蓮司の声は軽いが、目だけが試すように細められる。
遥は言葉を失った。
夜風が頬を撫でる。
「……あいつは、関係ない」
「そうやって切り離して、全部自分だけのせいにする。
おまえ、ほんと器用だよ」
蓮司は楽しげに笑った。
「で、次は誰と遊ぶつもり?」
沈黙。
遥はスマホを握りしめ、画面を黒く落とした。
遥はスマホをポケットに押し込み、足を止めた。
視線は夜の路面に落ちたまま。
「……なんでおまえがわかる」
吐き出す声は低く、かすれていた。
「わかんないよ。
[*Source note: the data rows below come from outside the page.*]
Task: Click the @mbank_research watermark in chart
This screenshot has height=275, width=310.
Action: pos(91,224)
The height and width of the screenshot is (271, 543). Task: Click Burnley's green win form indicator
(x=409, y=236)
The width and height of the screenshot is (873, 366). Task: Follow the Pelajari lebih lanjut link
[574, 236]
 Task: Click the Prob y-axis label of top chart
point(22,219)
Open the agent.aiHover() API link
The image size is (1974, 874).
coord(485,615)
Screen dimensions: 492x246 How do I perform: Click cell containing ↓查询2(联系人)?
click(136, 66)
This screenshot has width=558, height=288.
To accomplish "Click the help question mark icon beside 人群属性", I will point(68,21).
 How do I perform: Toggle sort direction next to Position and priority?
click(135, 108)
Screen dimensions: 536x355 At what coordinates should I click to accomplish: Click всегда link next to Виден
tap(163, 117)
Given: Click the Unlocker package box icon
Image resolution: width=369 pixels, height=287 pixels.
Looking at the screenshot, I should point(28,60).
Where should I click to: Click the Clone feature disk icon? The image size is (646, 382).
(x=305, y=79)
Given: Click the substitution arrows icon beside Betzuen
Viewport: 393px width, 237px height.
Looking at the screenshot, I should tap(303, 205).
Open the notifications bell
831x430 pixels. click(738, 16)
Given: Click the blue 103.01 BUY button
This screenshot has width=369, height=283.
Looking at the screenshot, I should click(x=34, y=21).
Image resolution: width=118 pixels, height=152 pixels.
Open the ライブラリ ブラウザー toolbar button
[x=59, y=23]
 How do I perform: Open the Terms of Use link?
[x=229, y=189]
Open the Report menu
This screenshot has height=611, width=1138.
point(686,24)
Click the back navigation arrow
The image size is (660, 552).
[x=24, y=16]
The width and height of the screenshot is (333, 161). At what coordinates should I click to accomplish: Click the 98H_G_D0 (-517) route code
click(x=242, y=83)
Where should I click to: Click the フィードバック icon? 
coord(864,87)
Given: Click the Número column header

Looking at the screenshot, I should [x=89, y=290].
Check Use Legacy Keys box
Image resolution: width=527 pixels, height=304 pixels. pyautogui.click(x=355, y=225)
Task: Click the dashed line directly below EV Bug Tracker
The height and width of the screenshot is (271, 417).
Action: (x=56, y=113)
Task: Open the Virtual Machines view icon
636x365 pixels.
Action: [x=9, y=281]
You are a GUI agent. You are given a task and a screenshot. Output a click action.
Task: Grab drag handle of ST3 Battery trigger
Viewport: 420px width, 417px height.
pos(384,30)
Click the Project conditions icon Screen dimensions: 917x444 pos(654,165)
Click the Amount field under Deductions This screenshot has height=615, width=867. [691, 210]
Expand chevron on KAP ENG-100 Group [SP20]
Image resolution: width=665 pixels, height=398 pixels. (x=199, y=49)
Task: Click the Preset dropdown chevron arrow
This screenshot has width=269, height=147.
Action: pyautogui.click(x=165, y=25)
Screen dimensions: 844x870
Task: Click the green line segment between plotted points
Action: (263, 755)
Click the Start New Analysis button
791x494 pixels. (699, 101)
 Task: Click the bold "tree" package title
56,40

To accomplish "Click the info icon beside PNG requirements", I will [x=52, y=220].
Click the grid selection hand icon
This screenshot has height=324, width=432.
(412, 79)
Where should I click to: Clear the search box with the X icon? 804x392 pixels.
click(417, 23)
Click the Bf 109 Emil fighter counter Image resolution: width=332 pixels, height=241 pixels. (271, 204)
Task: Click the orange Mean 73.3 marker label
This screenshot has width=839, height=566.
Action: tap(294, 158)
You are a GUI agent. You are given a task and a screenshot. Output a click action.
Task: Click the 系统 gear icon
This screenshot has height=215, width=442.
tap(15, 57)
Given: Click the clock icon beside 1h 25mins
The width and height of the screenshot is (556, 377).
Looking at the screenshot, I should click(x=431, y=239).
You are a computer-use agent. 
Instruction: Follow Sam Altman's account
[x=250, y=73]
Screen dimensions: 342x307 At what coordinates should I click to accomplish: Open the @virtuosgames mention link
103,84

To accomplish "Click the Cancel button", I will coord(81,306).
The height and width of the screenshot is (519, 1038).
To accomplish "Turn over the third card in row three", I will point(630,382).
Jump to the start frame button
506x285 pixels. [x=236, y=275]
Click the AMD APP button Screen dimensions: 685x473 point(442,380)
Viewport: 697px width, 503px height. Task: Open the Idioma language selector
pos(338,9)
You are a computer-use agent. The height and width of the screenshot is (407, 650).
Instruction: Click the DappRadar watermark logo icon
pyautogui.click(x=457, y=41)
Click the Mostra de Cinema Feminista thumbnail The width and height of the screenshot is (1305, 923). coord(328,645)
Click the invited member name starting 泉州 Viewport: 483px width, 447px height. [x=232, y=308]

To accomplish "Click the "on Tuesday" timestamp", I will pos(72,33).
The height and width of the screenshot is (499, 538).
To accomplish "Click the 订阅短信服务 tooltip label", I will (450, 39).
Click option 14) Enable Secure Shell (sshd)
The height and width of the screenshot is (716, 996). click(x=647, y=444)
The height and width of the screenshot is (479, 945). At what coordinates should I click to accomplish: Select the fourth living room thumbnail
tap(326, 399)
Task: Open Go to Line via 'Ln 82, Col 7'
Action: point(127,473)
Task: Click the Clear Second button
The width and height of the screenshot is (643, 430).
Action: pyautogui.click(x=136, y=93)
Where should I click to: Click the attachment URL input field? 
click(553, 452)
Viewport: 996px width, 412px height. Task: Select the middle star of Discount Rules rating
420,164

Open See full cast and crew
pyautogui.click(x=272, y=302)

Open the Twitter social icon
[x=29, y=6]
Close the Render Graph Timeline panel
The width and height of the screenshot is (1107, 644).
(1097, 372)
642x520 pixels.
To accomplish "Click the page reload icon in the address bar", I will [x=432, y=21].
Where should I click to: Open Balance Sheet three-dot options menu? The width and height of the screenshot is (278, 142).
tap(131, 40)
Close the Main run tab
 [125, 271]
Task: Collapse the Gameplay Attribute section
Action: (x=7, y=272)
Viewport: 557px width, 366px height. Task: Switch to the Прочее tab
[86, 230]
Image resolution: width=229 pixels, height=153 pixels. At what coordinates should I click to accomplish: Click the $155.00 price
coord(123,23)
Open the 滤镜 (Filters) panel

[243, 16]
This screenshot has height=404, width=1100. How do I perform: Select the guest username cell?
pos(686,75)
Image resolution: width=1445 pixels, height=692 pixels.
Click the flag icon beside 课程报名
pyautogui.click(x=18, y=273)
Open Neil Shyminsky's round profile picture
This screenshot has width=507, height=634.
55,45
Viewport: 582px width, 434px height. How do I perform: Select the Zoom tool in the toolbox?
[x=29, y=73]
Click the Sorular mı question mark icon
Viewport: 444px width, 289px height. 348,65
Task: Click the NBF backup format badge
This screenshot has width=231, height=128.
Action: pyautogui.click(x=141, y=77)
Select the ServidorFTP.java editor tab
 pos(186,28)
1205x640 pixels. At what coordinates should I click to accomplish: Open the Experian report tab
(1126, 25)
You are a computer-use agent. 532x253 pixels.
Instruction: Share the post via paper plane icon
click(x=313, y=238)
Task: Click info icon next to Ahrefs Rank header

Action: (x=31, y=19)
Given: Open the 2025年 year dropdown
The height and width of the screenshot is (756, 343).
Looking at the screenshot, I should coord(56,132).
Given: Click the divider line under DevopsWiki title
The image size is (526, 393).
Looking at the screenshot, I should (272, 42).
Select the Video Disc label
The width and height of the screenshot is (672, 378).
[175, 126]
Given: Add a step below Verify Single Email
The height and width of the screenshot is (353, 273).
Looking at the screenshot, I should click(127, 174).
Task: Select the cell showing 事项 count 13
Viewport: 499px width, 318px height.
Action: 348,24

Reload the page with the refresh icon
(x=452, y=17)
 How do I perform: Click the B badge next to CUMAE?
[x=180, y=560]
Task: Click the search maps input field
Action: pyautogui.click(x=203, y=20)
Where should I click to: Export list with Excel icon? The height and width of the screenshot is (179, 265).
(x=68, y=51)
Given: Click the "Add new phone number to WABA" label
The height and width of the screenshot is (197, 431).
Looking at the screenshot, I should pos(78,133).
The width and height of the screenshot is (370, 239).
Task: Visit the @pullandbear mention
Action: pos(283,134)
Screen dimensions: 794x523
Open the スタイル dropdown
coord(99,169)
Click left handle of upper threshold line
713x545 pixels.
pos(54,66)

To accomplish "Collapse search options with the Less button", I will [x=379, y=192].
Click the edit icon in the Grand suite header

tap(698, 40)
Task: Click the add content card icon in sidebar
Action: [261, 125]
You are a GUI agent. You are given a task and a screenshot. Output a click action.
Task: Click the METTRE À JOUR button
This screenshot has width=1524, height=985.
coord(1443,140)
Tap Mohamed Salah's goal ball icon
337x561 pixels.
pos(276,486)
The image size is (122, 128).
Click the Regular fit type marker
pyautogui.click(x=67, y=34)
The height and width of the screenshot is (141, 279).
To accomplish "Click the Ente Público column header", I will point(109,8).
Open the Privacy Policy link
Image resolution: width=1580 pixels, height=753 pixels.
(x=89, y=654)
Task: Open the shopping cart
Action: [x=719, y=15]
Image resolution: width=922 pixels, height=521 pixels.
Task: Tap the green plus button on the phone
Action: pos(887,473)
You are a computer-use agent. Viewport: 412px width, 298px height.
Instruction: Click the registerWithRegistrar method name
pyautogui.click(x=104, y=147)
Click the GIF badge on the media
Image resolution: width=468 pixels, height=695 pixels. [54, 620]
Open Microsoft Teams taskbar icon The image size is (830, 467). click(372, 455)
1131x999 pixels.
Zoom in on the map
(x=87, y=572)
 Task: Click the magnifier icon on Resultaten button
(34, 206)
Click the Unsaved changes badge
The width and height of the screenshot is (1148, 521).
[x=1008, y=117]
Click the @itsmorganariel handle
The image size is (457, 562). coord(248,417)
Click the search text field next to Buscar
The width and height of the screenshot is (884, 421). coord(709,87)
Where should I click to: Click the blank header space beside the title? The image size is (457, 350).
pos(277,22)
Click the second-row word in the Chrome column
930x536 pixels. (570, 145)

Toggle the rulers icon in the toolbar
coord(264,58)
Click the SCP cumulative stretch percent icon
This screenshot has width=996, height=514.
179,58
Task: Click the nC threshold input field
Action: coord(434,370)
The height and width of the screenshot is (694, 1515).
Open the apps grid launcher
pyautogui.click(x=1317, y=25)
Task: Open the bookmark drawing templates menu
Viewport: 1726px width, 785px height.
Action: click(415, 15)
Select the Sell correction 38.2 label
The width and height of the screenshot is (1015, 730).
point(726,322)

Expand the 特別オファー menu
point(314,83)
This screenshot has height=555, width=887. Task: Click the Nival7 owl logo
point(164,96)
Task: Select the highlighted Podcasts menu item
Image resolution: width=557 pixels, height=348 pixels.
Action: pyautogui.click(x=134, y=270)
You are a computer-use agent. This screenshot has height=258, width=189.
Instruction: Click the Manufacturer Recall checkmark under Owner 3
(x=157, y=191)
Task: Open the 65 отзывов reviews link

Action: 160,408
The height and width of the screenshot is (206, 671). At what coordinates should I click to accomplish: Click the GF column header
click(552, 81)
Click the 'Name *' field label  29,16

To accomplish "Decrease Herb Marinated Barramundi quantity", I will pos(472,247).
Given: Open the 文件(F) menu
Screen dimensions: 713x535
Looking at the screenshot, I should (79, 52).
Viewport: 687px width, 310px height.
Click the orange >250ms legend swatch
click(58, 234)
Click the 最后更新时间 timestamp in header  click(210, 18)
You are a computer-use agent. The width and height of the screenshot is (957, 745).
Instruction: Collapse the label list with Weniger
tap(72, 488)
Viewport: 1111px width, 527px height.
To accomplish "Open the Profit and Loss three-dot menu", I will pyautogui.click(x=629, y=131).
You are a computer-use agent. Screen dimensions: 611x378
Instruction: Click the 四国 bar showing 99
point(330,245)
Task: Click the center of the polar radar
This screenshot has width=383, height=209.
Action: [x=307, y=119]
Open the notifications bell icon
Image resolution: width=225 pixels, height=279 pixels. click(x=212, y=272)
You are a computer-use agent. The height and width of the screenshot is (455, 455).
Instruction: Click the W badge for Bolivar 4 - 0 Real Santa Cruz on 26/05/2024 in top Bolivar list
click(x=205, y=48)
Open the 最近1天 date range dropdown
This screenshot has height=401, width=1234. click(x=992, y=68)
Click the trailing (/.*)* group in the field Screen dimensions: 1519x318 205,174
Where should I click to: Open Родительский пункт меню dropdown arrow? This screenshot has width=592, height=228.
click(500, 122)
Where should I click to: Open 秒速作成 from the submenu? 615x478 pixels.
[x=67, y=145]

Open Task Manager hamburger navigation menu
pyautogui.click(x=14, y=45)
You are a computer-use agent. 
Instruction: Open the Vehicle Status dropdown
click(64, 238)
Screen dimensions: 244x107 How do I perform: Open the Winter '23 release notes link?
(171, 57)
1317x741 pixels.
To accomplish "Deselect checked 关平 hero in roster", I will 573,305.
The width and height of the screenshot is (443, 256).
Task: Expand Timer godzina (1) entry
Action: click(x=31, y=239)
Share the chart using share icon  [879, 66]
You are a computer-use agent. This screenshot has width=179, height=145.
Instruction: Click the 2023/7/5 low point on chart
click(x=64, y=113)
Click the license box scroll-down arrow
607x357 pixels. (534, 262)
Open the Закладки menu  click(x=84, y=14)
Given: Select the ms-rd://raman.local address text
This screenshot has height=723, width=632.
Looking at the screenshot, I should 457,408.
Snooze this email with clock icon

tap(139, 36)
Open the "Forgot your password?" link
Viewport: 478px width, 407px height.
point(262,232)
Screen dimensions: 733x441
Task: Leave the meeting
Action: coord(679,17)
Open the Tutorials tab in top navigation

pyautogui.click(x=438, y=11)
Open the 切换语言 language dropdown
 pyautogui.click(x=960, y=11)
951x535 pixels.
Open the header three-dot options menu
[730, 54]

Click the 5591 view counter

ただ、見てりゃわかるフリくらいはできる」
蓮司は肩をすくめる。
「だって、おまえの顔、面白いもん」
遥は息をのむ。
笑っていない顔を笑っているように見せる蓮司の目が、何より腹立たしい。
「俺がどうなったって、おまえには関係ない」
「うん、ない」
蓮司は即答した。
「でも、おまえが自分を捨ててくれるとさ、世界がちょっとだけ騒ぐだろ。
俺、それ眺めるのが好きなんだよね」
ぞくりと背筋が冷える。
蓮司の言葉は、刃物のように淡白で、やけに生々しい。
遥は視線を逸らし、無理に笑う。
「……最低だな」
「知ってる」
蓮司は微笑を崩さない。
「で、今夜はどこまでやるの。
あのバーの奥なら、声かけてくる奴いくらでもいる」
その言葉に、遥の胸がわずかに疼いた。
ほんの一瞬、心がその選択に傾く。
何も感じない顔をして、誰かと消える。
その後に残る空っぽだけが、今の自分を確かめる証明になりそうで。
「――さあな」
遥は小さく答え、街の奥に視線を投げた。
遠くでネオンが滲む。
人影がゆらぎ、笑い声が交じる。
その全てが、危うく甘い誘いに聞こえた。
蓮司は何も言わない。
ただ少し口角を上げて、夜の空気を割るように言った。
「行くなら、止めない。
どうせ止まらないだろうし」
遥は返事をせず、足を踏み出した。
街の灯りが、揺れながら近づいてくる。
その一歩が、どこへ向かうのか、自分でもわからないまま。